Sports, we have this thing, especially in golf, that somebody who plays well, a lot of people think, oh, they are just going to continue to play well; they may improve, but it's going to be little up-and-downs as they go along. I think that's the greatest thing I've learned over 16 years of golf. I watch everybody's game and I have a greater understanding when I see somebody playing great, I understand how it ebbs and flows, and I don't necessarily go, right, he's won a major, so that means he's going to win one every year. But even Tiger, he hasn't won one every year. We get sucked into thinking that somebody playing well can maintain that. But you know, they will over their career but not year-to-year.
Q. Where else do you hold course records? Do you know off the top of your head?
PADRAIG HARRINGTON: No. No. I couldn't even begin to tell you where I hold course records that stand. The one thing I would have done in my game over the last seven or eight years is I've knocked a lot of edges off it.
So when I was a young pro and naïve and innocent, I used to go out there and shoot more course records than now as a seasoned pro with a lot of fear and damage in my system. (Laughter). So I tend to open up not so much as I would as a kid. A lot of the course records I've shot I'm sure are gone at this stage.

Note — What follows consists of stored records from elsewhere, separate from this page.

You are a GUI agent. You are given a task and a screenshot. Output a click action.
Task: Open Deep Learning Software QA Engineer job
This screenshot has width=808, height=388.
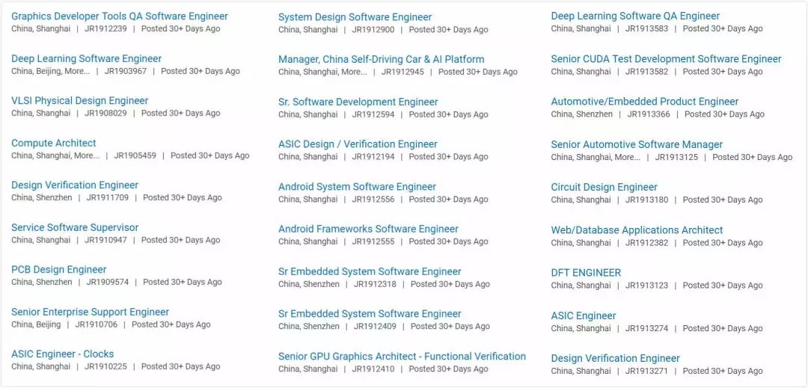tap(635, 16)
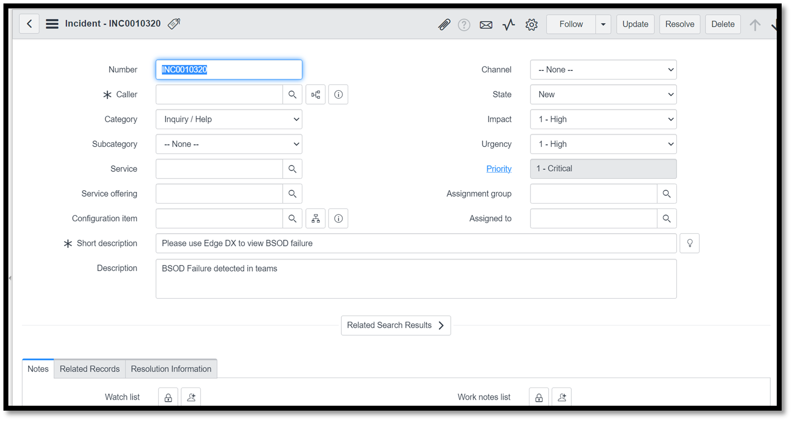792x421 pixels.
Task: Click the help question mark icon
Action: (463, 25)
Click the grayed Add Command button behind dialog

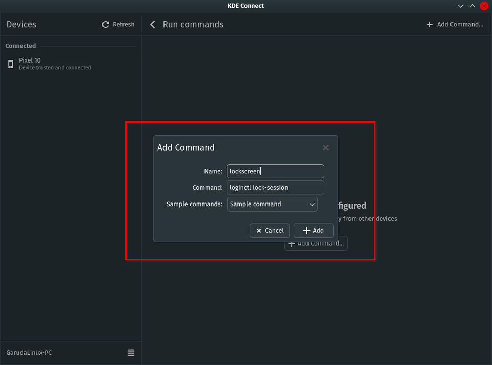tap(316, 244)
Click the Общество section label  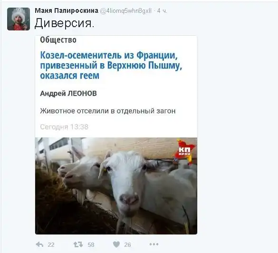[x=58, y=40]
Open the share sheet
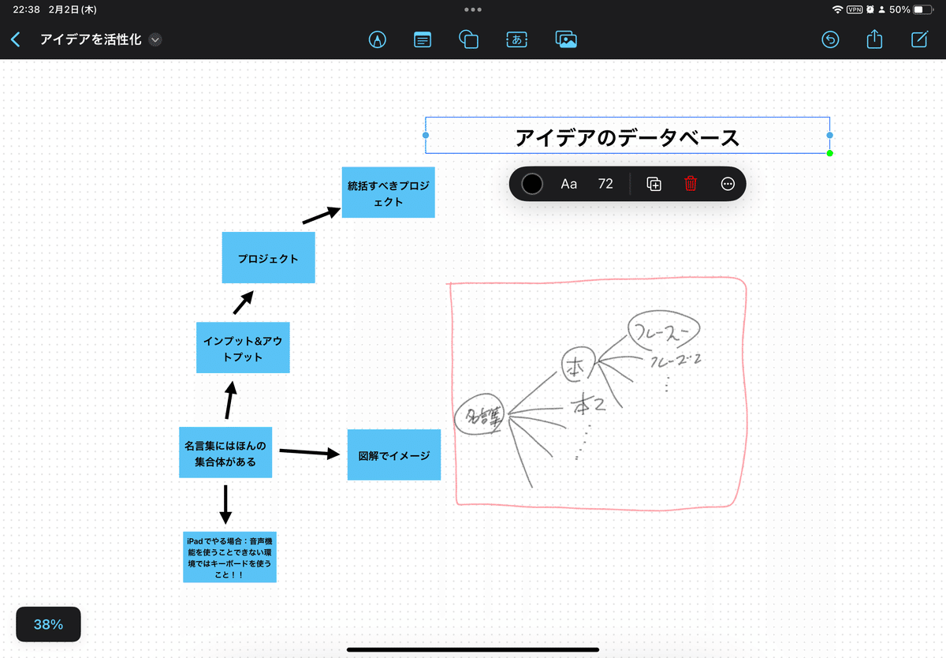Viewport: 946px width, 658px height. coord(874,39)
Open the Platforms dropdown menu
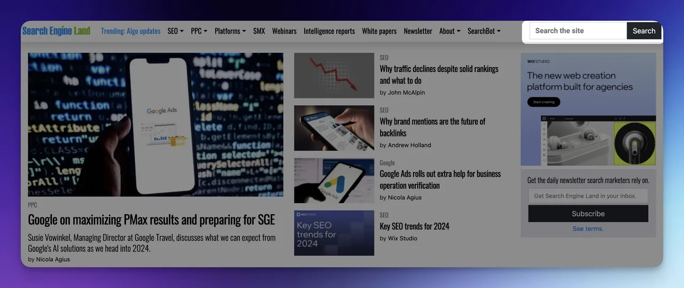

I think the best one I ever shot, I shot 63 in The Vines in Perth in Australia, and it stood for a long time; may even still stand, and I had to be told what I was shooting coming down the 18th. I had no idea. So I don't get those blissful days anymore.
Q. Did you ever shoot 60 as an amateur??
PADRAIG HARRINGTON: No.
Q. 61 would be the lowest??
PADRAIG HARRINGTON: 61 is the lowest of I've shot of my life, as a pro, as an amateur.

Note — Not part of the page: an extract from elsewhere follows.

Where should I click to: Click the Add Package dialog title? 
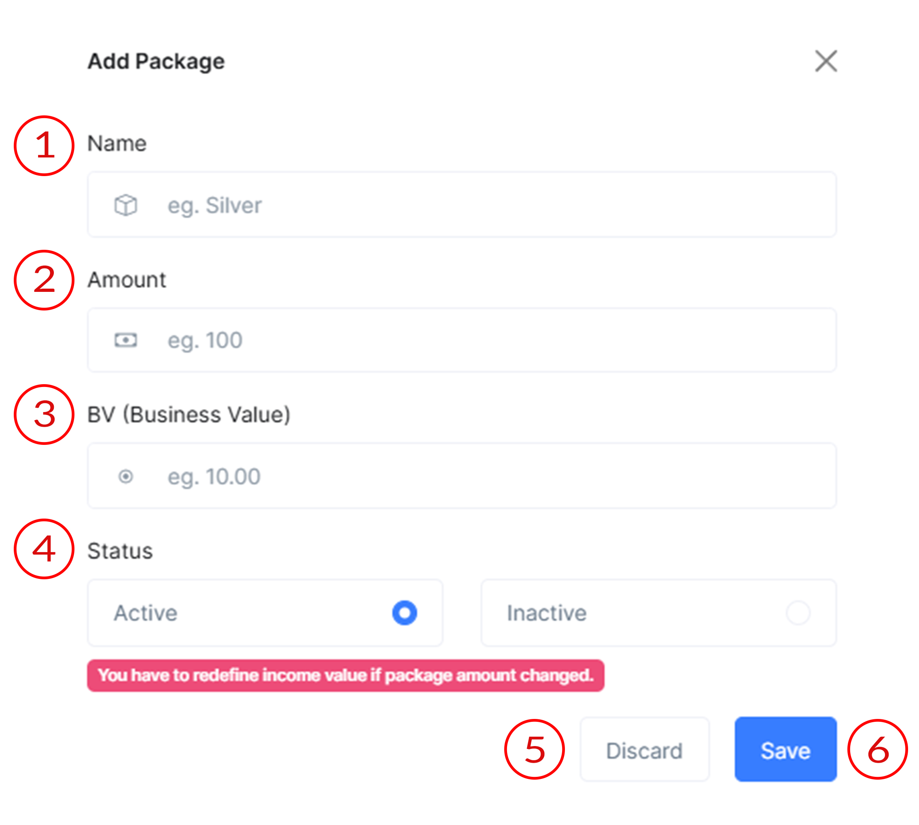[156, 61]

Q. I know what Rotella does. What does Dave Alred do that's different, and can you perhaps give us an example??
PADRAIG HARRINGTON: Somebody asked me how many hole-in-ones I've had in my career after I had a hole-in-one yesterday. I got it wrong by six. (Laughter).
Q. Were you high or low??
PADRAIG HARRINGTON: I said, oh, I had ten, maybe 12. I've only had six. And the fact that I can remember the clubs and the shots and everything about them suggests that there really isn't a seventh one. I've asked my wife, my caddie, I said, do you remember any other hole-in-ones. I just assumed I'd had more. (Laughter) So don't believe whatever a professional golfer says.

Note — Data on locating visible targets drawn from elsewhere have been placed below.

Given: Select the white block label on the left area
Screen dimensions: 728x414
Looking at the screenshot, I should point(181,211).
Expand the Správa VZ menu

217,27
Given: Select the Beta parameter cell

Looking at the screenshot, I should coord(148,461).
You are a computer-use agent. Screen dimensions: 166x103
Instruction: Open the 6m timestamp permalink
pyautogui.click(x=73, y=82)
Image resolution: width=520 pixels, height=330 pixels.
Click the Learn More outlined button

Q. I know what Rotella does. Can you give me an example of what Dave Alred does? Seems like he's got a little thing going over there where he's assembled a nice little stable.
PADRAIG HARRINGTON: Yeah, myself and Luke and Paul McGinley. So essentially he is about discipline in your practice.
So I'm a guy who practices an awful lot, and he's about making sure-- he's not trying to tell me not to practice. He's not trying to tell me to do practice on anything more or less. It's just about creating discipline when I'm out there so that I don't-- I try and create, when I'm on the range, I try and hit every shot like it means something.
So I'm not allowed-- like a good example of that is I can't walk on to the range and warm up by hitting a shot. I have to be warmed up and hit the first shot like it's a tournament shot. So everything is just about discipline and how you go about your practice. So nothing more than that. Trying to pigeon hole, you would just call him a practice coach. He comes out and works with you at a tournament and stands there and watches you; that you don't get lazy.
My Pro-Am partner at AT&T used to always say and it was a great piece of advice, never hit a shot unless you're trying and that's exactly what Dave Alred does. So there will be no-- if I was out playing a practice round and I hit a putt up to three feet, I would pick the ball up, rather than just walk up and tap it in.
So it's either you try, or you don't. That's it. It's a little bit more about discipline in your practice. And obviously I was struggling. As I was saying, I was not converting my practice to my tournament play.